- Religions: Hinduism, Sikhism, Islam
- Region: India

= Sunar =

Hindu and Sikh caste of goldsmiths in India

The Sunar (alternately, Swarnkar, Soni, Sonar, Sonkar) is a caste in India. The Sunar community works as traders of gold or as goldsmiths. The community is primarily Hindu, Sikh, Muslim and found all over India.

==Etymology==
The term Swarnkar may derive from the Sanskrit suvarna kār, "worker in gold".

The Swarnkar are still involved in their traditional occupation, that is being goldsmiths.
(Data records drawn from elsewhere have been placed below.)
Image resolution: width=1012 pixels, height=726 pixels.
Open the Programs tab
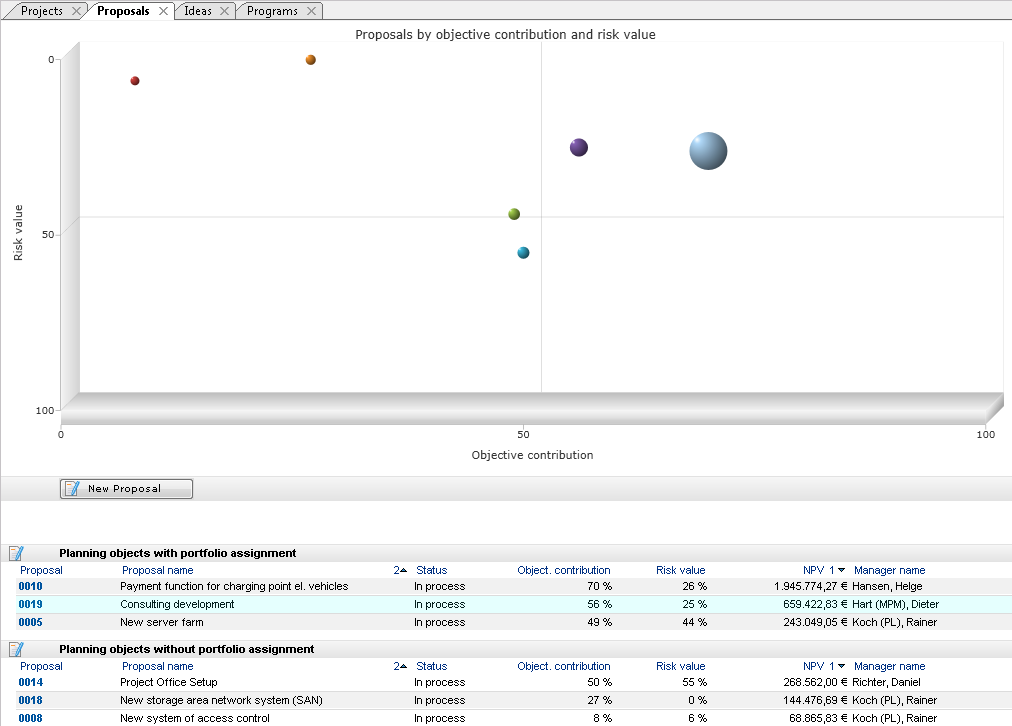click(272, 11)
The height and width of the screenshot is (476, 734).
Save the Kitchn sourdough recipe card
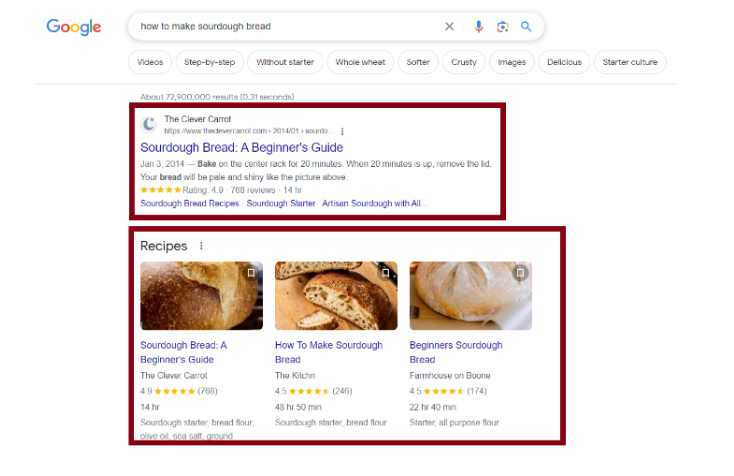coord(385,272)
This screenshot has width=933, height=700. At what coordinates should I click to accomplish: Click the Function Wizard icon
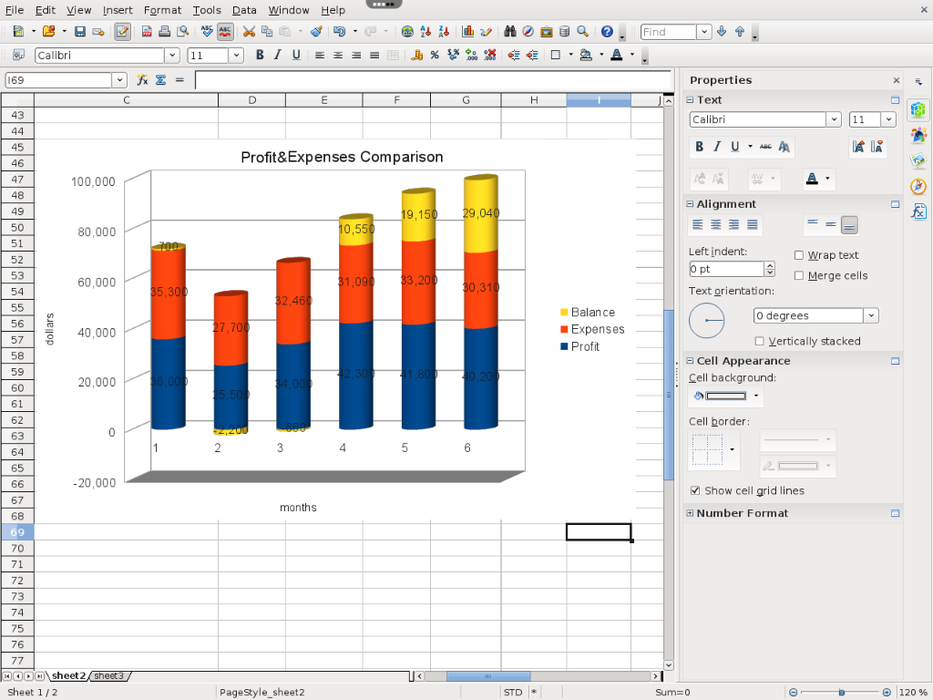(x=142, y=80)
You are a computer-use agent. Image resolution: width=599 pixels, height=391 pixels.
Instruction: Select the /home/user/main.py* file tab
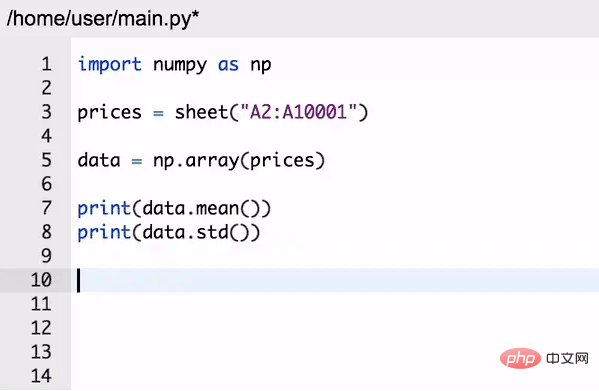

There is however a steady process in taking up other occupations, and the community in Haryana and Punjab as whole is fairly successful, having produced several professionals.

==Social status==
The Sunars are generally considered a part of Vaishya varna.

In the state of Haryana, Sunars are on the Other Backward Class list.

==Factions==
The Sunars are divided into a large number of territorial and non-territorial groupings called alla. Some of the major alla are the Jhankhad, Santanpuriya, Lal sultaniya, Dekhalantiya, Mundaha, Bhigahiya, kulthiya, Parajiya, Samuhiya, Chilliya, Katiliya Kalidarwa, Naubastwal, Berehele, Gedehiya, Shahpuriya, Mathureke Paliya, Katkaria and Nimkheriya, Vaibhaha. Each lineage is associated with a particular area. To which its ancestors belonged to. The Sunars use Soni, Swarnkar, Verma, Wadichar, Saraf, Shah, Sonik, Singh etc. as their surnames. In Gujarat and Rajasthan, the community is also known as Soni. In Haryana, the Sunars are often known as Swarnkar, Soni, Suri and Verma, are their common surname. In Sindh they are called Sonaro, In Punjab, Haryana and Rajasthan, Mair community work as goldsmiths.

==Sunar in Nepal==
Sunar (Sunar in the Nepal census) Sunar surname is used by khas of Nepal. And also use by subgroup within the broader social group of Madheshi Other Caste. At the time of the 2011 Nepal census, 64,335 people (0.2% of the population of Nepal) were Sunar.

==Notable members==

- Raj Babbar Film Actor & Politician
- Gurpreet Singh, Artist is an internationally recognized painting artist.